Das ist nicht ganz fair, "Green Book" weiß seine beiden Hauptfiguren, ihre Stärken und Defizite sehr viel smarter gegeneinander auszubalancieren als frühere Melodramen über die Freundschaft zwischen den Rassen. Vor allem hat es der Film geschafft, sich trotz einer ganzen Welle schlechter Presse zu behaupten. Im Vorfeld tauchten alte rassistische Tweets eines der Drehbuchautoren auf, dann musste sich der Regisseur Peter Farrely für vergangene Penis-Streiche entschuldigen, schließlich zweifelte die Familie des verstorbenen, im Film porträtierten Musikers Don Shirley die Wahrhaftigkeit der Geschichte an und sah sein Erbe beschädigt.

Wenn man allerdings weiß, wie hart Oscarkampagnen-Manager für ihr Geld arbeiten, und wie sehr es dabei dazugehört, auch Recherchen über die Konkurrenz zu beauftragen, um diese in der Presse denkbar schlecht aussehen zu lassen - dann wirkt dieser Sieg im Nachhinein fast wie eine Unabhängigkeitserklärung der Academy. Wir urteilen hier immer noch über die Filme selbst, scheinen die Oscarwähler damit zu sagen - und "Green Book" hat uns halt einfach gefallen.

Über völlige Missachtung kann sich das "Roma"-Team aber auch nicht beklagen, besonders nicht Alfonso Cuarón. Der war als sein eigener Kamermann nominiert, als Regisseur des besten fremdsprachigen Films, als Bester Regisseur und als Produzent des Besten Films. In so vielen Rollen für dasselbe Werk anzutreten, das gab es noch nie. Und bis auf die letzte, die Königskategorie, hat Cuarón auch alles gewonnen, wobei er unter anderem Florian Henckel von Donnersmarck mit seinem "Werk ohne Autor" keine Chance ließ. "Hier oben zu stehen wird nie langweilig", sagte der Mexikaner, als er zum dritten Mal auf der Bühne war.

Die größte Überraschung des Abends kam, als die Beste Hauptdarstellerin ausgerufen wurde - und dann nicht der Name fiel, der vorab als sicherster Oscartipp überhaupt galt: Glenn Close. Der Sieg ging stattdessen an die Engländerin Olivia Colman, die in "The Favourite" sehr eindrucksvoll Queen Anne spielt - eine Monarchin voller Trauer und Selbzweifel, ohne jede Lust aufs Regierungsgeschäft, aber besessen von ihren höfischen Gespielinnen und gerade in ihrer Sprunghaftigkeit ziemlich grausam.
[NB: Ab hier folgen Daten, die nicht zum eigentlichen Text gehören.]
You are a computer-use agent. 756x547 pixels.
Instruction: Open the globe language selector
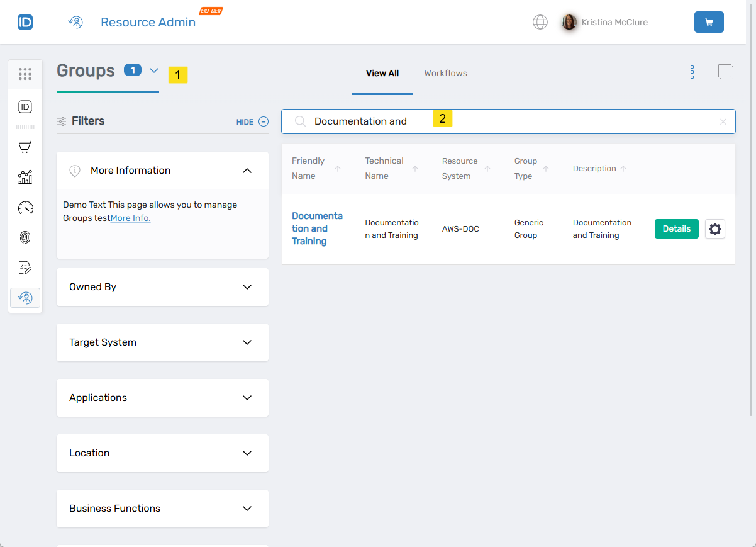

Eine einzigartige Performance, aber Colman wirkte bei ihrer Dankesrede doch total überrascht - und deshalb sehr lebensecht.

Ein anderer denkwürdiger Moment waren die Blicke von Lady Gaga und Bradley Cooper bei Vortrags ihres Duetts "Shallow" aus dem Film "A Star Is Born", das dann auch als Bester Song gewann. Muss man soviel Innigkeit wirklich schauspielern, um die Botschaft des gemeinsamen Werks noch einmal zu transportieren? Das fragte sich die Welt in diesem Augenblick nicht zum ersten Mal. Bradley Coopers Frau, die neben ihm in der ersten Reihe immer wieder eingeblendet wurde, schien angesichts dieses Spektakels jedoch noch erstaunlich entspannt.
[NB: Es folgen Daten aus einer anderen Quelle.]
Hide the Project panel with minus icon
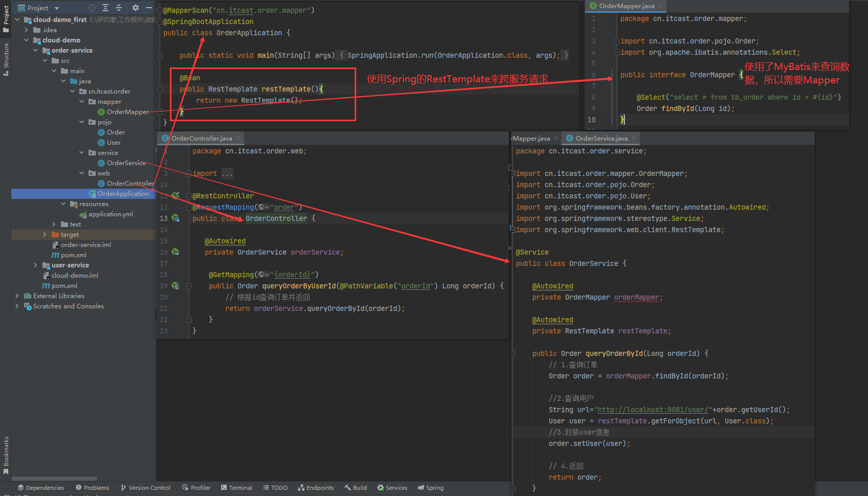click(x=149, y=8)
Weitere Funken sprangen über, als Barbra Streisand eine tief empfundene Laudatio auf Spike Lee und seinen Film "BlacKkKlansman" hielt, und als Lee dann als Bester Drehbuchautor gewann - ausgerufen mit einem echten Jubelruf von seinem Freund Samuel L. Jackson. Dann kam der Pionier des schwarzen Kinos auf die Bühne, ganz in violett gekleidet, inklusive einer Art Kapitänsmütze, offenbar eine Hommage an Prince, außerdem trug er zwei wuchtige goldene Schlagringe mit den Worten "Love" und "Hate" über den Fingern.
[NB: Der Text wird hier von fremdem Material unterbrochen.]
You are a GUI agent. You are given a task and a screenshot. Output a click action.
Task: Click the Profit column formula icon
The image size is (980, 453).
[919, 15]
Das war dann nicht der erste Regie-Oscar für einen schwarzen Filmemacher, den viele erhofft hatten, aber Lees erster Sieg überhaupt und damit gut genug. Er bedankte sich mit einer Art Gedicht, das bis zu den Wurzeln der Sklaverei zurückreichte, aber auch die Wahlen 2020 schon einschloss: "Wir müssen eine moralische Wahl zwischen Liebe und Hass treffen. Let's do the right thing", sagt er, eine Hommage an den eigenen berühmten Filmtitel.

Wesentlich politischer wurde der Abend dann nicht, auch wenn Immigration ein wiederkehrendes Thema war. Rami Malek, der sich für die Queen-Hommage "Bohemian Rhapsody" in das Bühnenmonster Freddie Mercury verwandelt hatte, wurde als Bester Darsteller geehrt und erinnerte daran, dass er ein Amerikaner "der ersten Generation" sei, mit aus Ägypten stammenden Eltern, und als Kind um "seine Identität gerungen" habe. Er sprach allen Immigranten Mut zu, ihre eigene Geschichte zu schreiben, wie es auch Freddie Mercury getan habe.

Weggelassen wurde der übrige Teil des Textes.